━━ DATA TO USE
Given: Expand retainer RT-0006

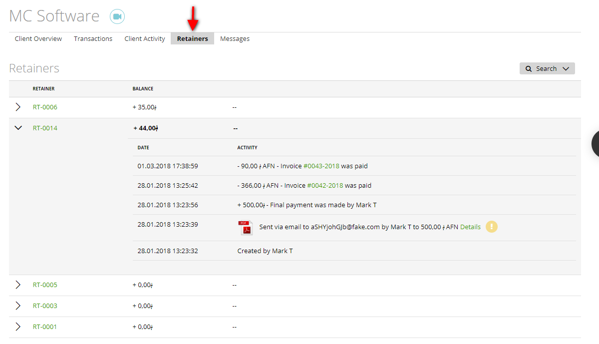Looking at the screenshot, I should coord(18,106).
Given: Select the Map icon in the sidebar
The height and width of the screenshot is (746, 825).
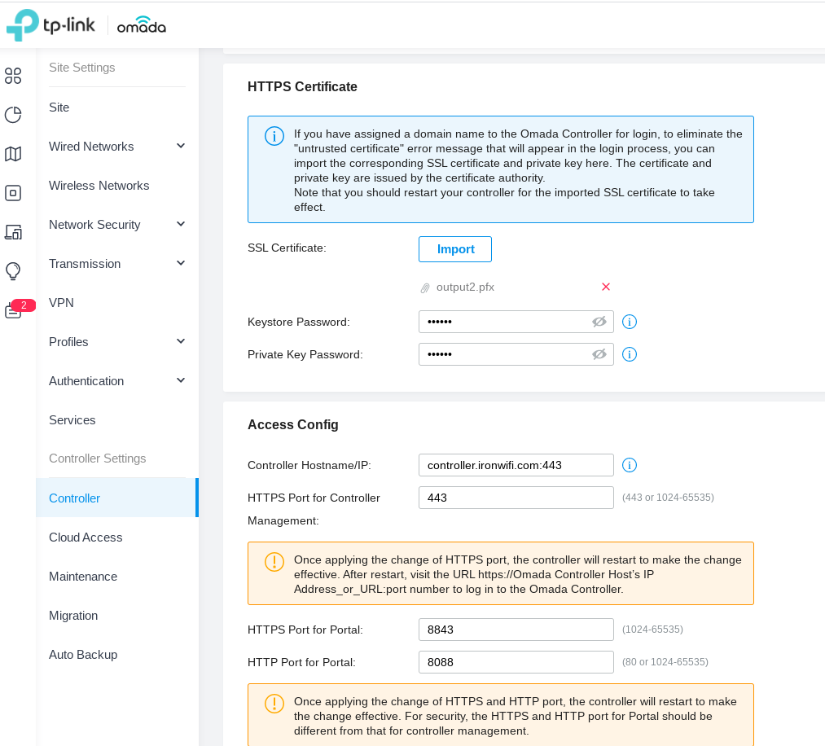Looking at the screenshot, I should click(x=13, y=153).
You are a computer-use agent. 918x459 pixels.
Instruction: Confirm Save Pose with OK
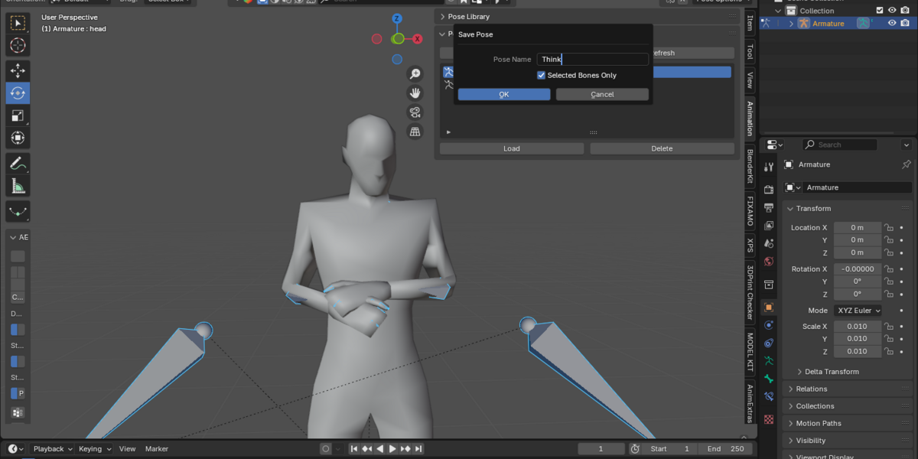pos(504,94)
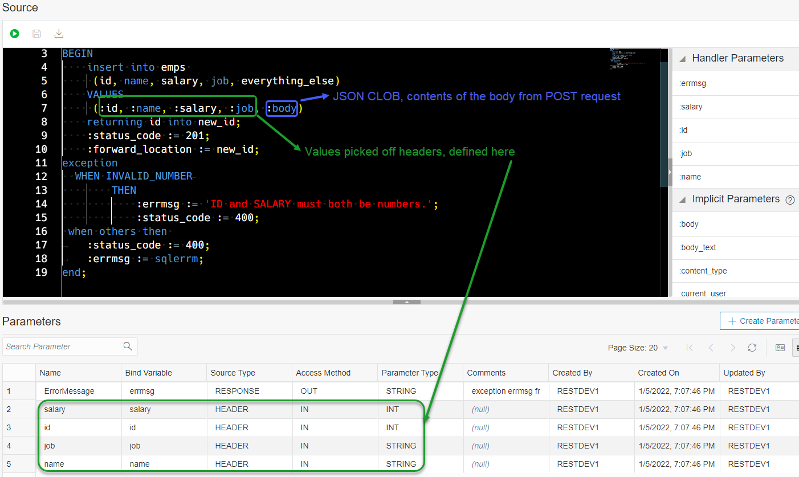Open help about Implicit Parameters
This screenshot has width=799, height=477.
(791, 199)
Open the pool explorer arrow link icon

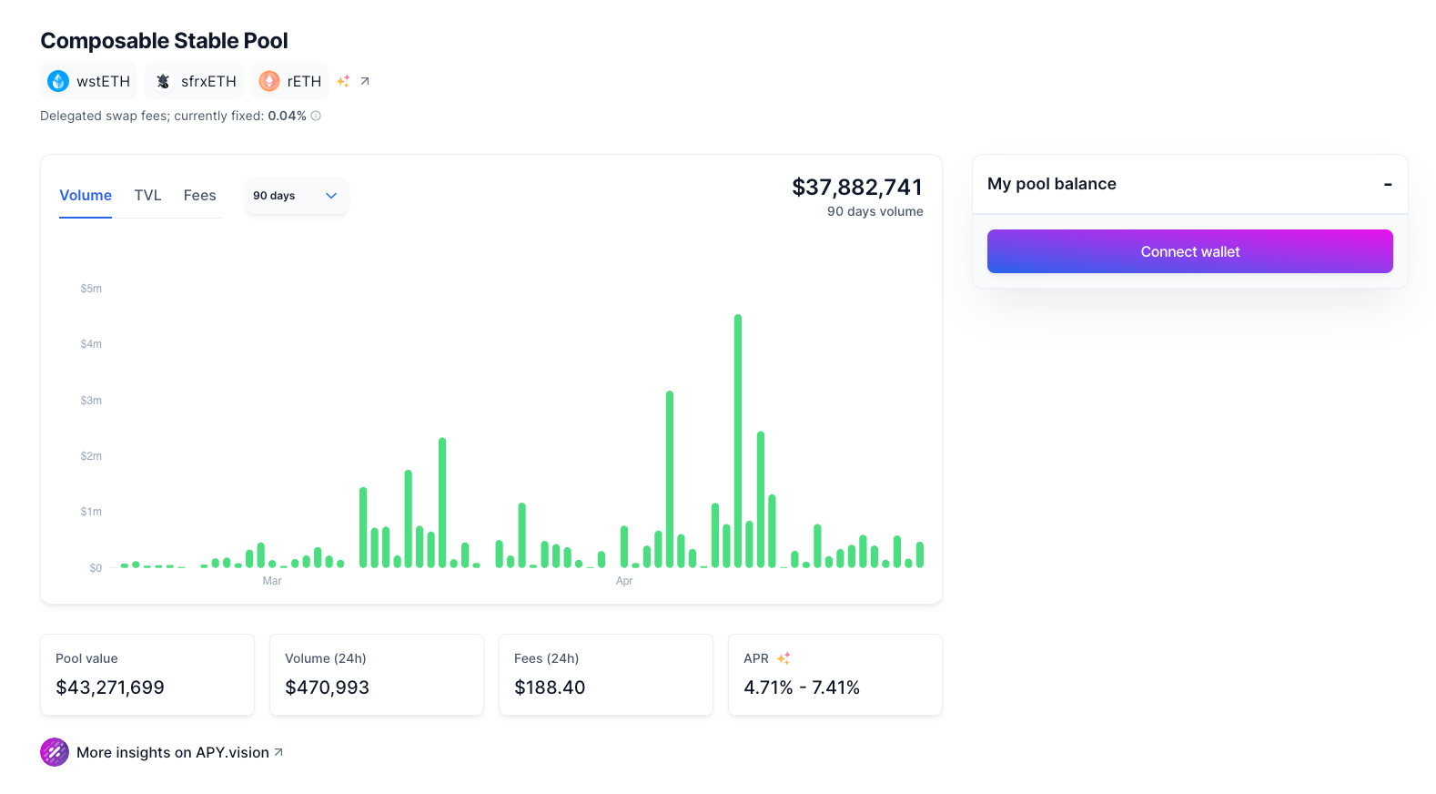tap(365, 81)
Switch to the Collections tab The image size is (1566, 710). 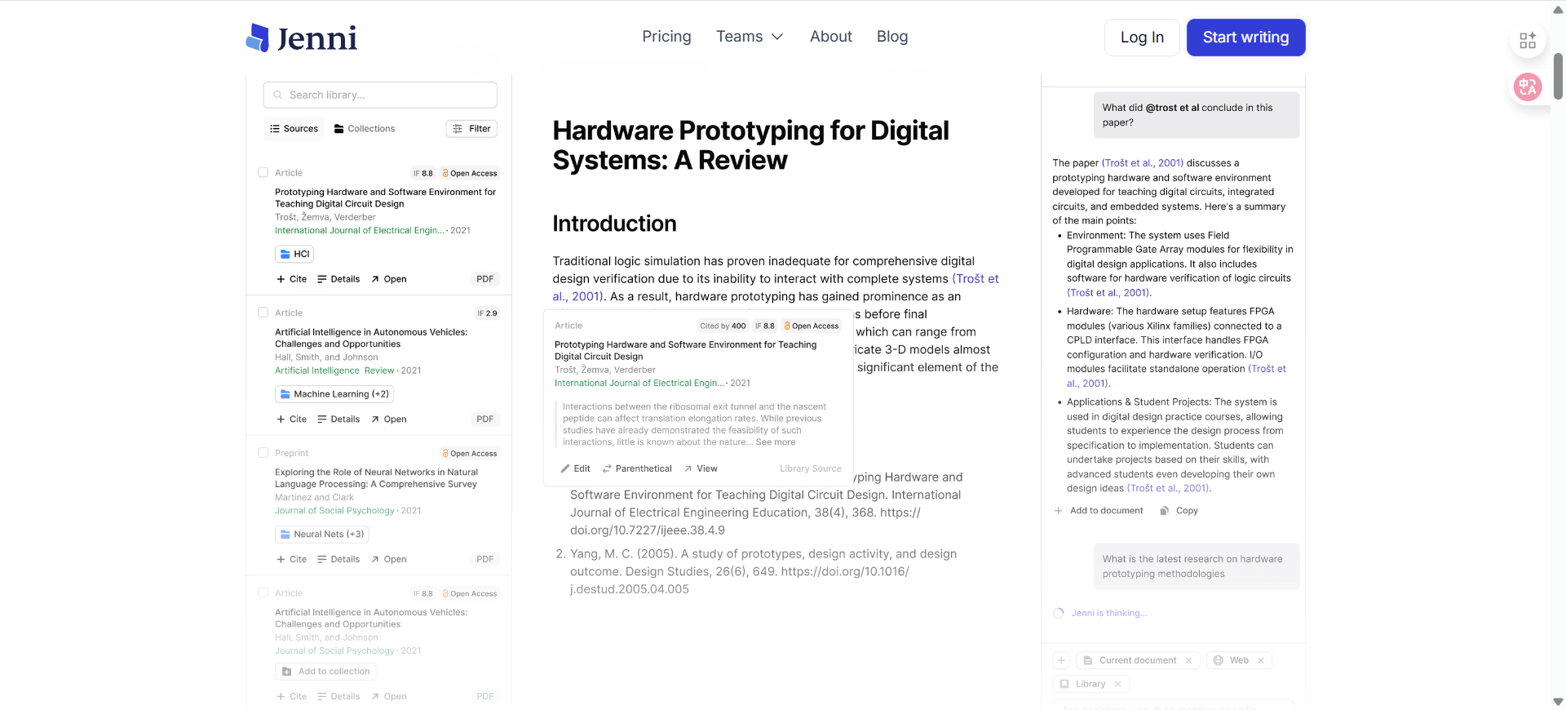point(364,129)
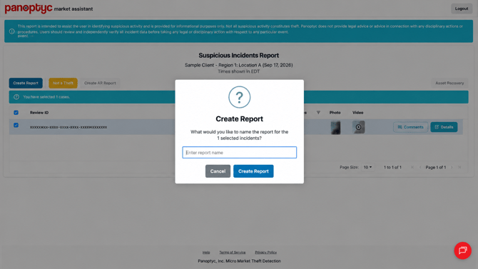Click the info icon in disclaimer banner
The image size is (478, 269).
[12, 31]
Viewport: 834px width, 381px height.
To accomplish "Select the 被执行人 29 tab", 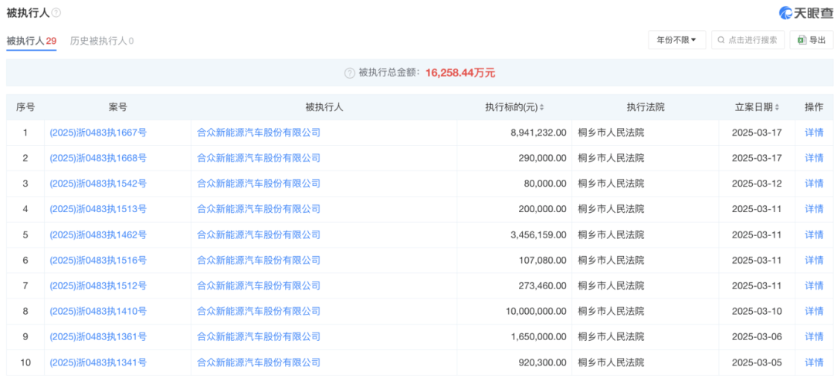I will click(32, 41).
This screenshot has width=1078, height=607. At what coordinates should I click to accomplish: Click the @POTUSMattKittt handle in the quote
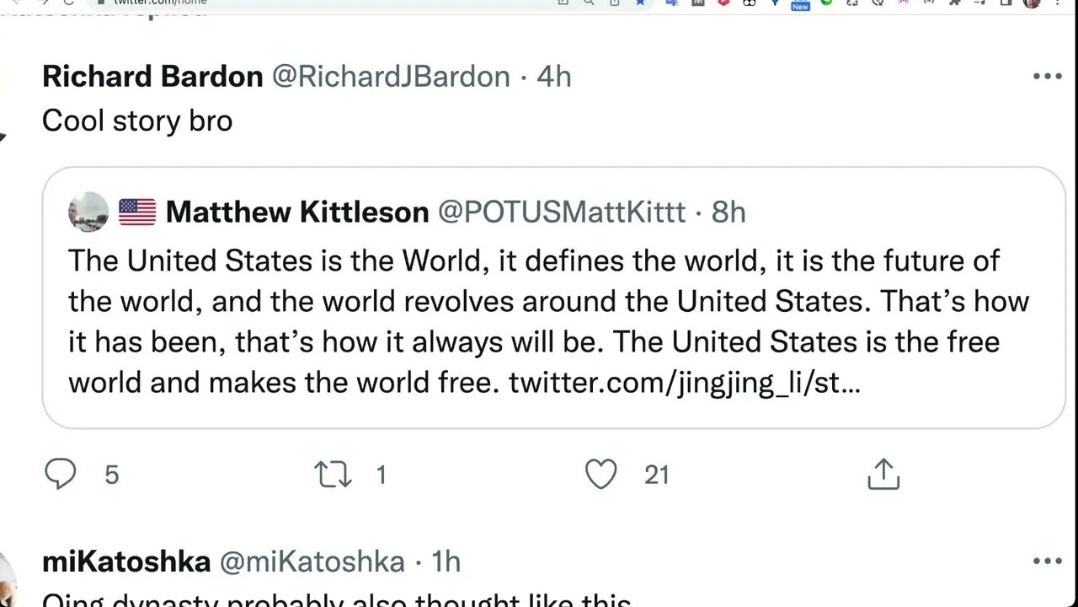pyautogui.click(x=562, y=212)
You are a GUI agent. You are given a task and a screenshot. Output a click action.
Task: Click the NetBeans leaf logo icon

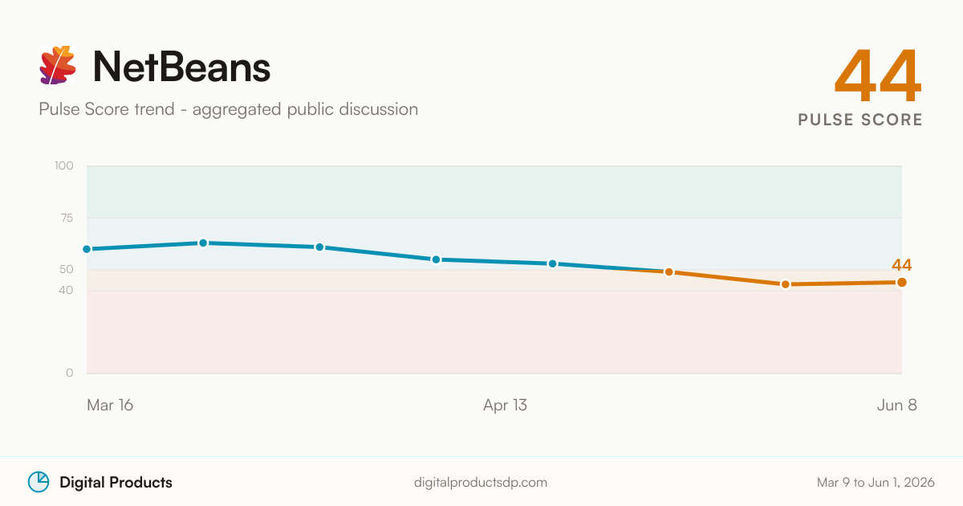[x=58, y=66]
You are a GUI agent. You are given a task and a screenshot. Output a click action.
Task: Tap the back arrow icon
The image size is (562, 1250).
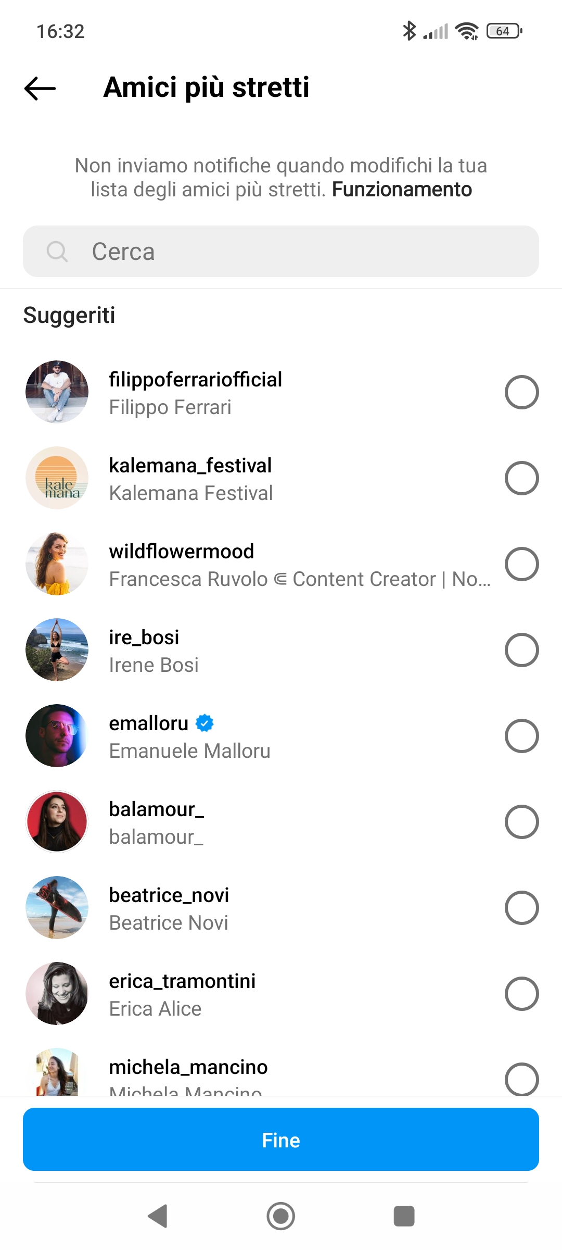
━━━━
**YOUR TASK**. Find "Task: Click the NetBeans leaf logo icon" in the entries, then reproduce that line and each line after it exactly, through the last one. Pictures do not go in.

**YOUR RESPONSE**.
Task: Click the NetBeans leaf logo icon

[x=58, y=66]
You are a GUI agent. You are given a task and a screenshot. Output a click action.
Task: Tap the back arrow icon
The image size is (562, 1250).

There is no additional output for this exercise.